Earlier on David Garrick in London had telephoned me and commissioned me to a condolence book, put same at King’s College. But that I should be the first to sign it. By the time I arrived at King’s College I found a condolence book already signed, so I had to append my name and that of Garrick – sin transit gloria mundi – Thus the glory of the world passes.

We at King’s College twisted that to the man who was sick passed to glory on Monday morning. So we all believe that Tony has passed to glory. Garrick’s message shows how we care about one another even in our old age. Thus I had breakfast in the house of The Very Revd Osinulu sometime in June last year and I was by his side on the celebration of his 90th birthday in Methodist Church some 4 or 5 years ago. We were all classmates.

Above all I cannot end my homily without referring to Joseph Addision’s observation in Westminster Abbey as follows: “When I look upon the tombs of the great every emotion of envy dies in me. When I read the epitaphs of the beautiful, every inordinate desire goes out. When I meet with the grief of parents upon a tombstone, my heart melts with compassion.
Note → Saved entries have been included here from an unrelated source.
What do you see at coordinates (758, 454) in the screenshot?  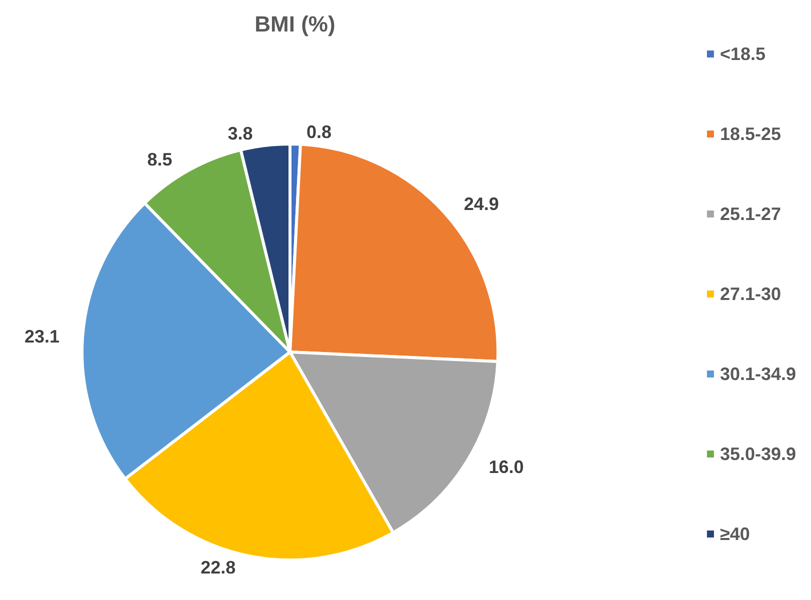 I see `legend-label: 35.0-39.9` at bounding box center [758, 454].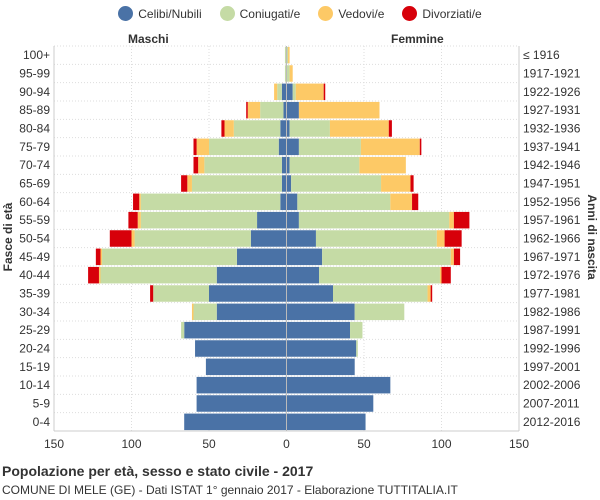 This screenshot has height=500, width=600. Describe the element at coordinates (34, 385) in the screenshot. I see `age-group-label: 10-14` at that location.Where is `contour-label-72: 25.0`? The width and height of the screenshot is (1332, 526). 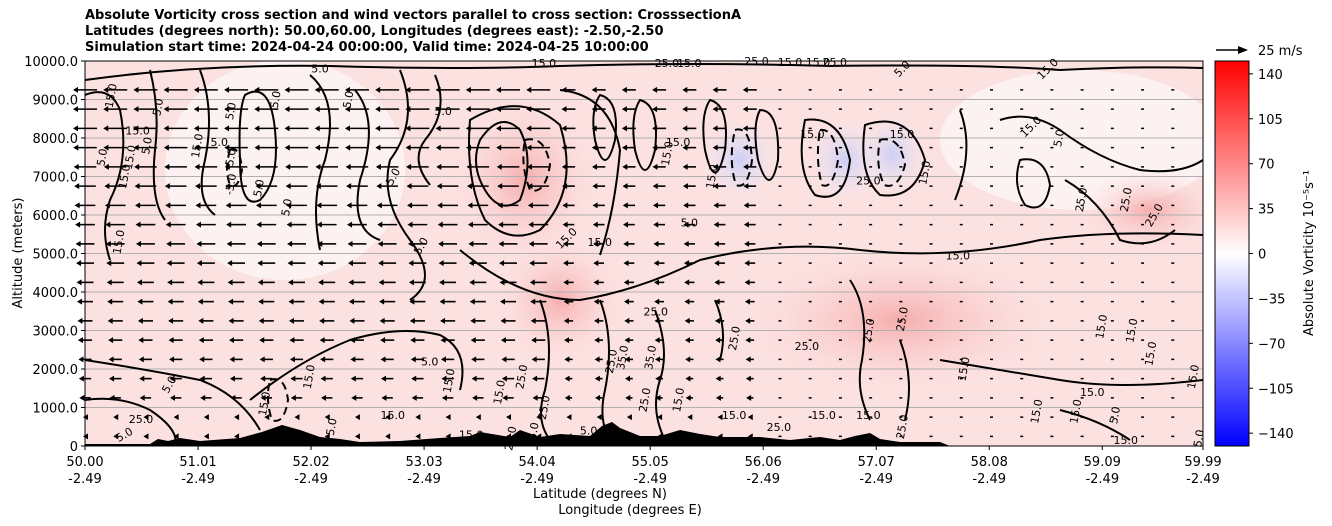
contour-label-72: 25.0 is located at coordinates (544, 407).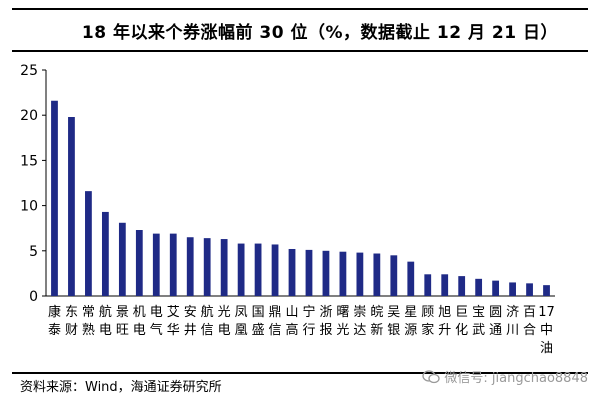 The width and height of the screenshot is (600, 402). I want to click on category-label: 航信, so click(208, 321).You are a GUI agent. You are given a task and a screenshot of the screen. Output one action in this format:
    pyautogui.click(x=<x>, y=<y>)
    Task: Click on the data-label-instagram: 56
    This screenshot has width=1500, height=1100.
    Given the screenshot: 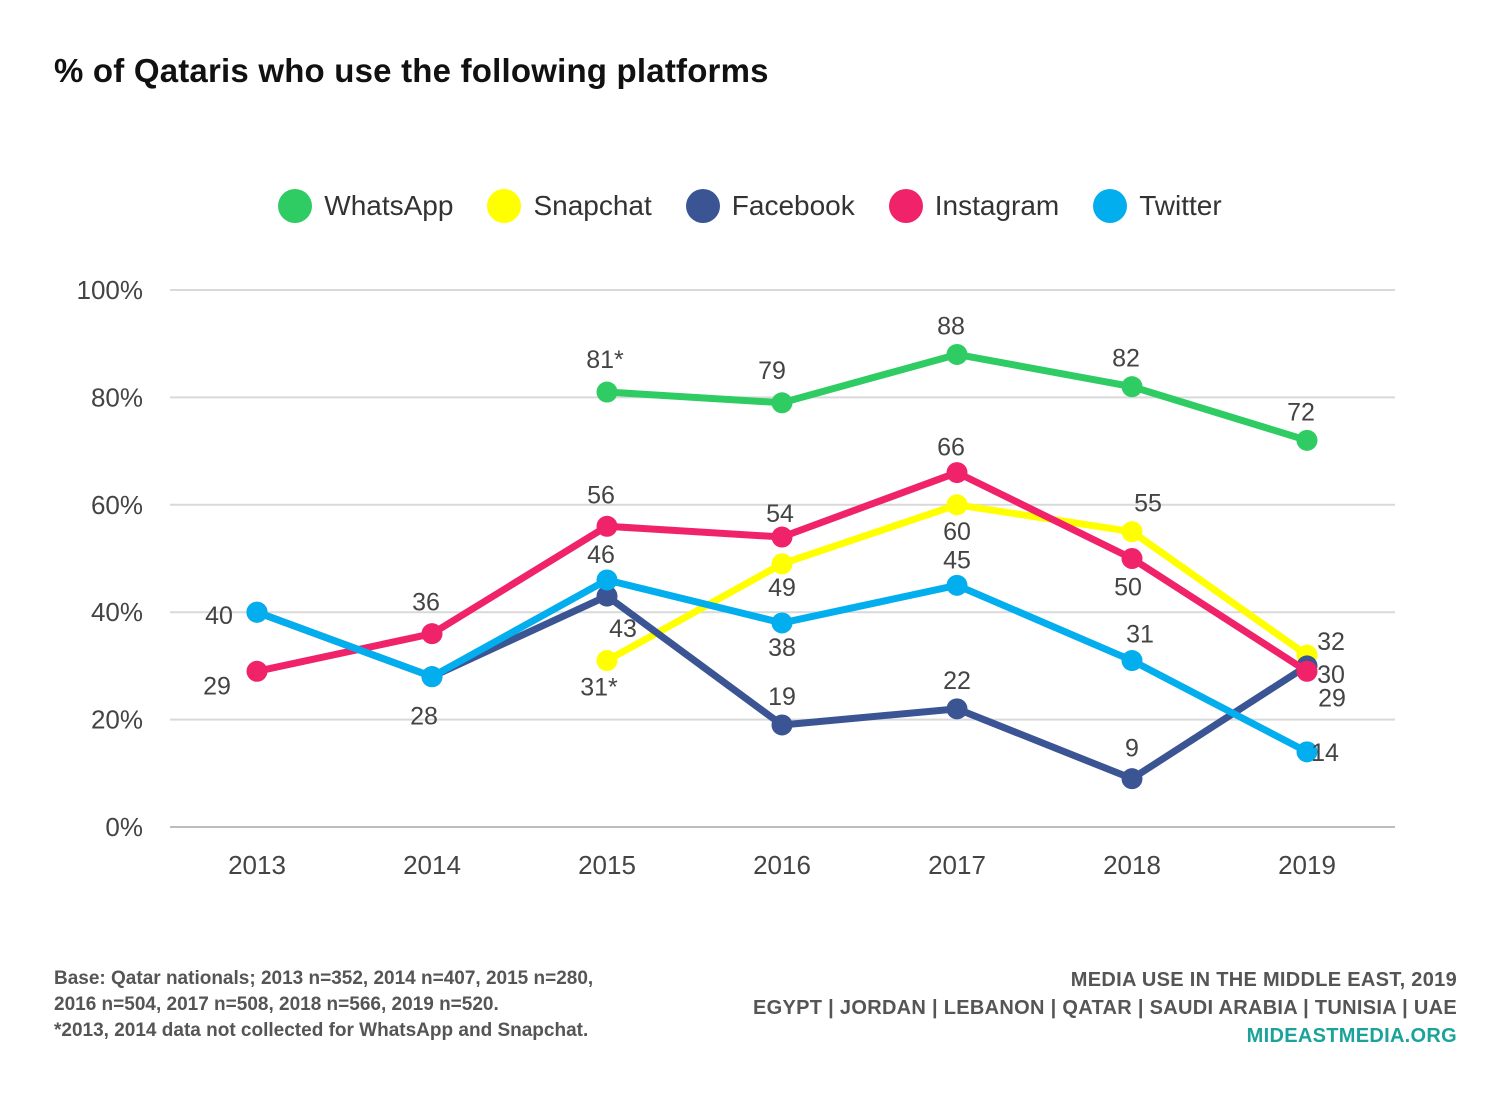 What is the action you would take?
    pyautogui.click(x=601, y=495)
When I see the tombs of the parents themselves, I consider the vanity of grieving for those who will must quickly follow. When I see Kings lying by those who deposed them, When I consider rival wits placed side by side, or the holy men that divided the world with their contents and disputes, I reflect with sorrow and astonishment on the little competitions, factions and debates of mankind. When I read the several dates of the tombs of some that died yesterday and some six hundred years ago – I consider that great day when we shall all of us be contemporaries and make our appearance together.”

Let me conclude by my repeating what Horatio said at the gates of Rome in 360 ab urbe condita “To every man upon the earth, death cometh soon or late. We all pray to leave a memorable legacy behind such that my contemporary and friend has left.”

Antus puer as I used to call him, “requiescat in peace” Latin was one of our strong subjects at King’s College. Once again antus puer, adieu

The above is my valedictory speech upon the demise of a close friend and contemporary at King’s College, Lagos.

*Pa Adedapo A. Adeniran, a lawyer lives in Lagos. He spoke at the inaugural press conference of the Anthony Enahoro Legacy Commission at King’s College, Lagos on Monday.